第5話 真相その先に
「タカト君、一人暮らしなんだって?珍しいよね。」
予感は的中した。心臓が気味悪く動いた。それのせいか容赦ない夏の日差しのせいか眩暈がする。
「ご両親は健在、だけど妹さんが脳死で寝たきり。」
「黙れ。」
これ以上はいけない。僕の全てがこの先を聞くことを拒絶している。それでも燈多野はやめない。
「妹さんが7歳、タカト君が10歳の時二人で乗ったバスが交通事故を起こしたらしいね。」
「っぐ。」
吐いた。といっても吐く物がないので胃液だけがでる。あの時の記憶がフラッシュバックする。傾きながら動き続けるバス、血だらけの人々、そして泣き叫ぶカヨコ。

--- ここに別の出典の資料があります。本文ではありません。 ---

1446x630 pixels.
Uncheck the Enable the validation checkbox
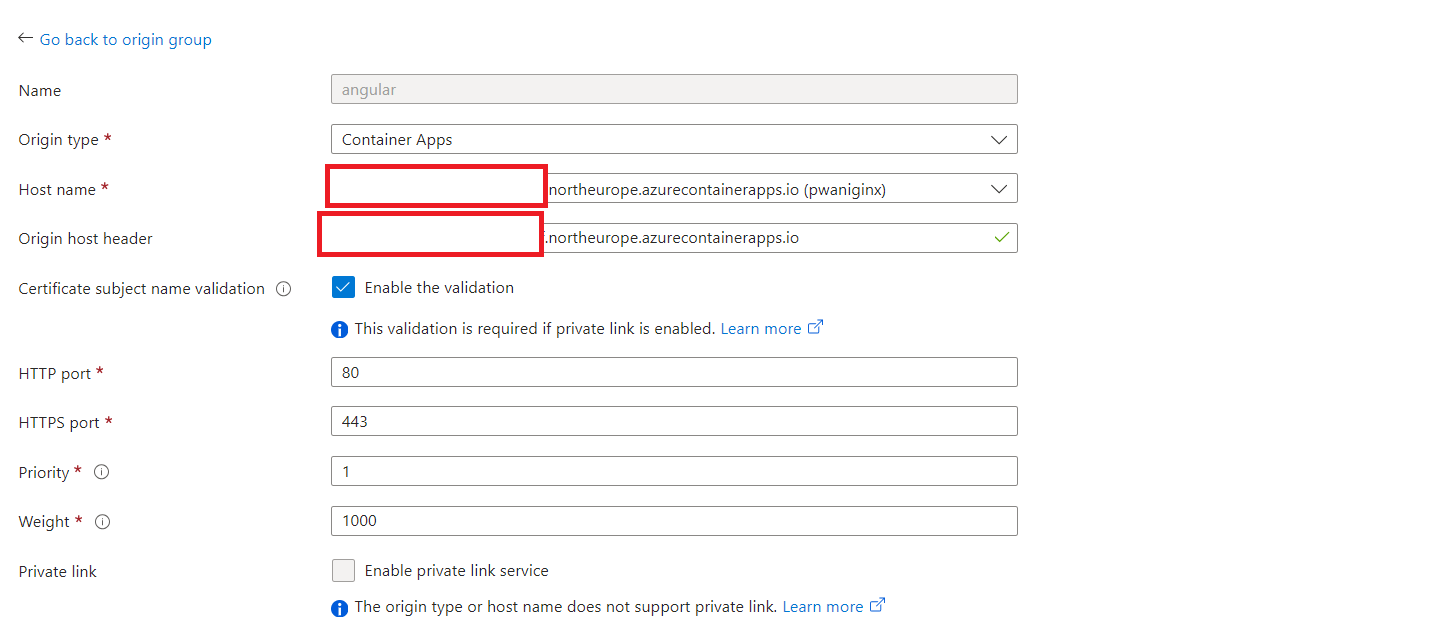coord(343,288)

「それ以来君のお母さんは情緒不安定。げに恐ろしきは主婦の情報網ってね。」
寝たきりとなったカヨコの傍でなく母。その肩を抱く父。一人離れたところで立ちすくむ僕。
「いったいなあ。」
無意識に燈多野を殴った。人を殴ったのは初めてのことだった。
「ここまで聞けば大概の奴はそれのせいで両親から離れてるって思うだろうけど。でも俺は違うんじゃないかって思った。君が死にたがっていたのを含めて俺はある答えに行き着いた。」
その先だけは聞きたくない。僕は耳を塞いだ。目を瞑った。燈多野は僕の肩に手を置く。
「その事故の時君は故意に妹さんを殺そうとしたんじゃないかな。」
両親に可愛がられ可愛く笑うカヨコと足が挟まれ動けないカヨコが重なる。僕はその時確かにざまあみろと思ったのだ。そして僕は僕に掴まろうとしたカヨコを払いのけたのだ。そしてバスはガードレールにぶつかった。そこから先の記憶は飛んで病室だった。

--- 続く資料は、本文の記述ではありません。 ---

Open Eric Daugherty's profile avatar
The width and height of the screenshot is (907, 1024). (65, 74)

「君が死にたがっている理由はちっぽけな子供の純粋な殺意とそして家庭崩壊への懺悔。」
息がうまく出来ない。意識が朦朧とする。
「それは自殺できないよね。妹さんが寝たきりなのに自分が死んだらお母さんも後を追って死ぬかもしれないし。そしたら必死で頑張るお父さんも可笑しくなっちゃうかも。アリウラはそういった意味で君には理想的な場所だった。どうだい、合ってるかな?」
無邪気に聞く燈多野に二度目の殺意。殺してやると僕は確かにそう思った。何故なら燈多野が言ったことは本当だったから。否定したい全てを会って間もない人間に暴かれた。そう思うと可笑しくもないのに無償に笑いたくなった。
「もしかしたら助かるかもよ、妹さん…って言ったらどうする?」
燈多野は満面の笑みを浮かべていた。僕は其処で意識を投げ出したのだった。